Records contained in a dataset:
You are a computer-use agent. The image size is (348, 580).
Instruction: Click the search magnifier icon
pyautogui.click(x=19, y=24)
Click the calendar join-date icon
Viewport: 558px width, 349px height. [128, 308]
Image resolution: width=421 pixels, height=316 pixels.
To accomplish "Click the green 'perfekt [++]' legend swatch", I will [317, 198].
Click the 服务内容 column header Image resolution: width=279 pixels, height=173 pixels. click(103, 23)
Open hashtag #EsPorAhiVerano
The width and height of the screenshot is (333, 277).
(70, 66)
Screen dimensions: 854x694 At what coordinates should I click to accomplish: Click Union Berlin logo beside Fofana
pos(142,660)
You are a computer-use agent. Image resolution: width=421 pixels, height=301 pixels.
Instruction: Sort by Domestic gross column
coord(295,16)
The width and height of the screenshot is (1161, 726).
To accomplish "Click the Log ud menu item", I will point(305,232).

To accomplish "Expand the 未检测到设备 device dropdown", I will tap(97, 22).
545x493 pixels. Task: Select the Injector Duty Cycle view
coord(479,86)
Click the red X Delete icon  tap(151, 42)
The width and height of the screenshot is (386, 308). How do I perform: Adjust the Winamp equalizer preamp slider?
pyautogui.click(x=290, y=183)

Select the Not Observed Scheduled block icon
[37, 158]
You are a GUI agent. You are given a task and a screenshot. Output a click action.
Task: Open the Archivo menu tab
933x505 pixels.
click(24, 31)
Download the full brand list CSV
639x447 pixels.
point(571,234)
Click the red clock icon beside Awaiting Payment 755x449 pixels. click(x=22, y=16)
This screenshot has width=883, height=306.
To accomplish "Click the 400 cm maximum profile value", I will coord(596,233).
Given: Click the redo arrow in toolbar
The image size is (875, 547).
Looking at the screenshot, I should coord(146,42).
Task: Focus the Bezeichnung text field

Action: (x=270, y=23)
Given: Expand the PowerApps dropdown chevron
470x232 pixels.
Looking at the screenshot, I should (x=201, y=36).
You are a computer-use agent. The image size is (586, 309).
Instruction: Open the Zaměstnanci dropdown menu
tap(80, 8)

## Requirement
Set down exactly what runs from the line containing "You are a computer-use agent. The image size is (586, 309)." through the last line above, both lines included.

## Your response
You are a computer-use agent. The image size is (586, 309).
Instruction: Open the Zaměstnanci dropdown menu
tap(80, 8)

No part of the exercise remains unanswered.